Después, al final del hespérico había sobrevenido un breve período cálido y húmedo, y el agua había circulado por la superficie. En los últimos tiempos, muchos areólogos opinaban que ese período había sido bastante húmedo pero no particularmente cálido, con unas medias anuales bastante por debajo de los 273°K, que permitían la presencia de agua en la superficie, más por la convección hidrotermal que por las precipitaciones. Ese período se había prolongado unos cien millones de años, de acuerdo con las estimaciones actuales, y había sido seguido por miles de millones de años de vientos en la árida y fría era amazónica, que había durado hasta la llegada de los humanos.

—¿Existe un nombre para la era que empieza con el primer año marciano? —preguntó Sax.

—El holoceno.

Y por último, todo había sido erosionado por dos mil millones de años de vientos continuos, de tal modo que los cráteres más viejos habían perdido sus bordes. Todo arrasado por los vientos despiadados estrato a estrato, hasta que no quedó nada más que un yermo de roca. No un caos, técnicamente hablando, pero sí un terreno salvaje, que hablaba de su inimaginable edad con una profusión políglota, en cráteres sin borde y mesas grabadas, hondonadas, montes, escarpes e incontables bloques de roca carcomida. Se detenían a menudo y salían a caminar. Incluso las mesas pequeñas parecían alzarse ominosamente sobre ellos. Sax se descubrió manteniéndose cerca del vehículo, pero aún así encontró accidentes geológicos interesantes. Por ejemplo una roca con figura de rover, recorrida en toda su extensión por grietas verticales. A la izquierda de ese bloque, en dirección oeste, disfrutaba de una amplia panorámica hasta el horizonte lejano; la tierra rocosa parecía cubierta por un liso barniz amarillo. A la derecha, la pared de una antigua falla, de aproximadamente un metro de altura y carcomida por una escritura cuneiforme. Más allá una cuenca de acarreo de arena rodeada de piedras, algunas de ellas oscuros ventifacts basálticos y piramidales, otras, roca granulosa y carcomida, de color más claro. Allá un cono de impacto en equilibrio, inmenso como un dolmen. Luego un reguero de arena. Después un tosco círculo de deyecciones, semejante a un Stonehenge erosionado casi por completo. Allí una profunda hondonada serpenteante, quizás un fragmento de algún curso de agua, y detrás una elevación suave, más allá una prominencia semejante a una cabeza leonina, y la prominencia contigua parecía el cuerpo del león.

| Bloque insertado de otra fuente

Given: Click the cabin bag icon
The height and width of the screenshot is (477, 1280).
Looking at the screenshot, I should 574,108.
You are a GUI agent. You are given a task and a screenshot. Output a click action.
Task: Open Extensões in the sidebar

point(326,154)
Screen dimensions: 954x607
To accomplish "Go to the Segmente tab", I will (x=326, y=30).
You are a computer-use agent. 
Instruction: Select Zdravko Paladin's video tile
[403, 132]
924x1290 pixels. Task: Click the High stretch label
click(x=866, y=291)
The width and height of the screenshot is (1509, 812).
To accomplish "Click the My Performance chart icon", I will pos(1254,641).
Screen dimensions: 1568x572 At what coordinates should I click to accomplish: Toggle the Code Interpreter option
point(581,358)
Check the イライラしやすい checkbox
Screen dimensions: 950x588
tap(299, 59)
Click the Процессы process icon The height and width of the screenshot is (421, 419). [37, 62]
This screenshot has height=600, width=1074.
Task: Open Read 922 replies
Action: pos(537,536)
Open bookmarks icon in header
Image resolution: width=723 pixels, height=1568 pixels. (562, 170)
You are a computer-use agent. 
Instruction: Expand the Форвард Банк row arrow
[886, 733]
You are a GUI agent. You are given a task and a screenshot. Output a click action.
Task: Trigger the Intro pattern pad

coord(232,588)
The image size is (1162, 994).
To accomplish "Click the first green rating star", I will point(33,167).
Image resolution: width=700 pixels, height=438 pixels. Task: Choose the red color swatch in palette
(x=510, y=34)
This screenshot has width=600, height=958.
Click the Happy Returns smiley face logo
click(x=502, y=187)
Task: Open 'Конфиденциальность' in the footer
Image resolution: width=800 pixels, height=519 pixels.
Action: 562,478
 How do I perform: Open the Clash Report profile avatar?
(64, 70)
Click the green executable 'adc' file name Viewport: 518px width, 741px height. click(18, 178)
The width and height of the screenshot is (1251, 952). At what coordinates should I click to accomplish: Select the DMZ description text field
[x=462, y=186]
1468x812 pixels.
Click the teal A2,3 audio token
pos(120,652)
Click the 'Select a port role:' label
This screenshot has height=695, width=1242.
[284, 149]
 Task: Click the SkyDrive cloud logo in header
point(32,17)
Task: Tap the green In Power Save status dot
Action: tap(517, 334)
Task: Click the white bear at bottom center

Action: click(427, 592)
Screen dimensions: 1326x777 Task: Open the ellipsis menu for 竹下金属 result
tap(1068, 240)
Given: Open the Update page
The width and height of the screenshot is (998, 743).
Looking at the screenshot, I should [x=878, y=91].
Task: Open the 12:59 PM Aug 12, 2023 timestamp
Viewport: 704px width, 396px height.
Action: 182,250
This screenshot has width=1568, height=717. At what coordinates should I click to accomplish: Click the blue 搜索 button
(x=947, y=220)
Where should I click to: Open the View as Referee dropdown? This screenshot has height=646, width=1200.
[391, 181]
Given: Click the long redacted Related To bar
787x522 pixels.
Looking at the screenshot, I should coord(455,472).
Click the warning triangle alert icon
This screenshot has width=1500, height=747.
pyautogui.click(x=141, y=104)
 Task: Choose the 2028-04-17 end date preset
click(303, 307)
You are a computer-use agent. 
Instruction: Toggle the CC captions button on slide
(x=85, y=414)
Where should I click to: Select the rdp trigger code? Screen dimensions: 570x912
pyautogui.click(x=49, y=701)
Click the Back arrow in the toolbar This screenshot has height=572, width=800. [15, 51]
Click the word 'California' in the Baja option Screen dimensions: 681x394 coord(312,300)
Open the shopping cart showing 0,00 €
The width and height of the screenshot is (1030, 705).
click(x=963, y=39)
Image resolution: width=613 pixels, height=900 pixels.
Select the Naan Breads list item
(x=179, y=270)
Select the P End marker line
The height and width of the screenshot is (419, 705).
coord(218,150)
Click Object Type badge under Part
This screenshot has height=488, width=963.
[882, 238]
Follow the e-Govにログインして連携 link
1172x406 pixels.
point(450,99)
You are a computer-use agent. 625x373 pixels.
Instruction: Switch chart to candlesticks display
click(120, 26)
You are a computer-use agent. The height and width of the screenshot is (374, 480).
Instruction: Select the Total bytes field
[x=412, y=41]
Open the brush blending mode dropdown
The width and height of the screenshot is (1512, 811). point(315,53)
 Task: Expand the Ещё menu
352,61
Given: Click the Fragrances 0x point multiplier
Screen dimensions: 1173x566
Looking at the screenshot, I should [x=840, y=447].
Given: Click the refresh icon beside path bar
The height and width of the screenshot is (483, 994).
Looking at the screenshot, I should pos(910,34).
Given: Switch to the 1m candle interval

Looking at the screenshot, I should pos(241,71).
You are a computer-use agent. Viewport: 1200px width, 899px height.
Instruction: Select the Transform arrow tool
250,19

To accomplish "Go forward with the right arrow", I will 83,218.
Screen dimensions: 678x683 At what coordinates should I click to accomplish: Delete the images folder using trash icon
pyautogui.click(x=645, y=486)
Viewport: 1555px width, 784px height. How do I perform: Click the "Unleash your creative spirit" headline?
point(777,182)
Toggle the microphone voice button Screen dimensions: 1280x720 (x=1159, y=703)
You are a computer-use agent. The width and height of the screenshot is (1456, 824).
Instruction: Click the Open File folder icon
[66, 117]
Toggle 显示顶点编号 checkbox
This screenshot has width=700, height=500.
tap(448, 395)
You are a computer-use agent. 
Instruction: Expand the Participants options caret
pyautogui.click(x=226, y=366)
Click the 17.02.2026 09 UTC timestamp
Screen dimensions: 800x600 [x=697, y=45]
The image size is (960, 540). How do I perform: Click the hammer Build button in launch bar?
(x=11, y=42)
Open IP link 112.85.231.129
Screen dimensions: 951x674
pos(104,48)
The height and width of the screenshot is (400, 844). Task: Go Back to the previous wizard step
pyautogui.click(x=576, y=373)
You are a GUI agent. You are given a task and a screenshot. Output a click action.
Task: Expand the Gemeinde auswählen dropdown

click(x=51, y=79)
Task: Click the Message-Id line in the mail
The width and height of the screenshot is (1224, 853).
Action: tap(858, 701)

En medio de toda aquella arena y roca, la vida vegetal era discreta.

Al menos al principio. Uno tenía que buscarla, prestar atención a los colores, sobre todo al verde, en todas sus tonalidades, pero especialmente las desérticas: salvia, oliva, caqui. Nanao y Tariki señalaban continuamente especímenes que él no había reconocido, y miraba con atención. Una vez en sintonía con los colores de la vida, que se mezclaban tan bien con el terreno ferrico, los distinguió de los pardos, rojizos, ámbares, ocres y negros del paisaje rocoso. Las hondonadas y grietas eran los lugares idóneos para verlos, y también cerca de las manchas de nieve en las sombras. Cuanta más atención ponía, más veía; y entonces, en una cuenca alta, le pareció que las plantas lo llenaban todo. En ese momento comprendió: todo el macizo de Tyrrhena era un inmenso fellfield.